An in vitro eye irritation study was performed according to the OECD Guideline 437 and in compliance with GLP to assess the corneal damage potential of Tartrate diethyle by means of the BCOP assay using fresh bovine corneae.

After a first opacity measurement of the fresh bovine corneae (t0), the neat test item, the positive, and the negative controls were applied to corneae fixed in an incubation chamber in horizontal position for 10 minutes at 32 ± 1 °C. The posterior chamber contained incubation medium. After the incubation phase the test item, the positive, and the negative controls were each rinsed from the corneae. Further, the corneae were incubated for another 120 minutes at 32 ± 1 °C in a vertical position, while the anterior chamber contain incubation medium as well. Afterwards, opacity was measured a second time (t130). After the opacity measurements permeability of the corneae was determined by measuring spectrophotometrically the transfer of sodium fluorescein after incubation in a horizontal position for 90 minutes at 32 ± 1 °C.

 

With the negative control (0.9% (w/v) NaCl solution in deionised water) neither an increase of opacity nor permeability of the corneae could be observed (mean IVIS=1.34). The opacity mean change value was 0.33, which was equal to the maximum acceptance value of 0.33. The permeability mean of the negative control was 0.067, which was below the the maximum acceptance value of 0.091.

The positive control (2-Ethoxyethanol) showed clear opacity and distinctive permeability of the corneae corresponding to a classification as serious eye damaging (CLP/EPA/GHS (Cat 1)). The mean IVIS was of 77.72, within the historical range (56.25-97.96) for the 30 assays performed from February 2015 to September 2015.

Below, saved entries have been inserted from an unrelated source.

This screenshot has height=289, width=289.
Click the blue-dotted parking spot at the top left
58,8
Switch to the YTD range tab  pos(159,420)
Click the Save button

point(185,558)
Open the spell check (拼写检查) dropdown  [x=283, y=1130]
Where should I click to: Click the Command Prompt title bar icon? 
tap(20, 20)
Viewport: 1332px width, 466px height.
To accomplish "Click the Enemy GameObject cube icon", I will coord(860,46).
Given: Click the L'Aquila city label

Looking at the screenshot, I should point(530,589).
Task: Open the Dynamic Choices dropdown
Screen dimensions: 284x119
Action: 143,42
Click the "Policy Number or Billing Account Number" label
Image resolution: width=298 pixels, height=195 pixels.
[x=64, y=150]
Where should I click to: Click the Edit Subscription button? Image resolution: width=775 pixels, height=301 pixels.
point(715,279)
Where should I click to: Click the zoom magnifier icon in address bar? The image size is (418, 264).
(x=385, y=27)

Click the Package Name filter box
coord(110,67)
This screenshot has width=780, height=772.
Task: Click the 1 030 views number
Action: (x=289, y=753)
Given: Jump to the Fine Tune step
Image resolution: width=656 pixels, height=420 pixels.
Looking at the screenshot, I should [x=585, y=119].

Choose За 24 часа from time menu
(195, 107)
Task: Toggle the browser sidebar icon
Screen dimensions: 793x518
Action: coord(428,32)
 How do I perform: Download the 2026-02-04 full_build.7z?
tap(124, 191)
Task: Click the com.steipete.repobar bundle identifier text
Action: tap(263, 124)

Relative to the negative control, the test item Tartrate diethyle caused an increase of the corneal opacity and permeability. The calculated mean in vitro irritancy score was 45.04.

 

Under the experimental conditions reported, the calculated mean in vitro irritancy score was 45.04 for the substance Tartrate diethyle and therefore no prediction for ocular irritation can be made as the result is outside the decision criteria (i.e. ≤3 or >55) according to the EU CLP.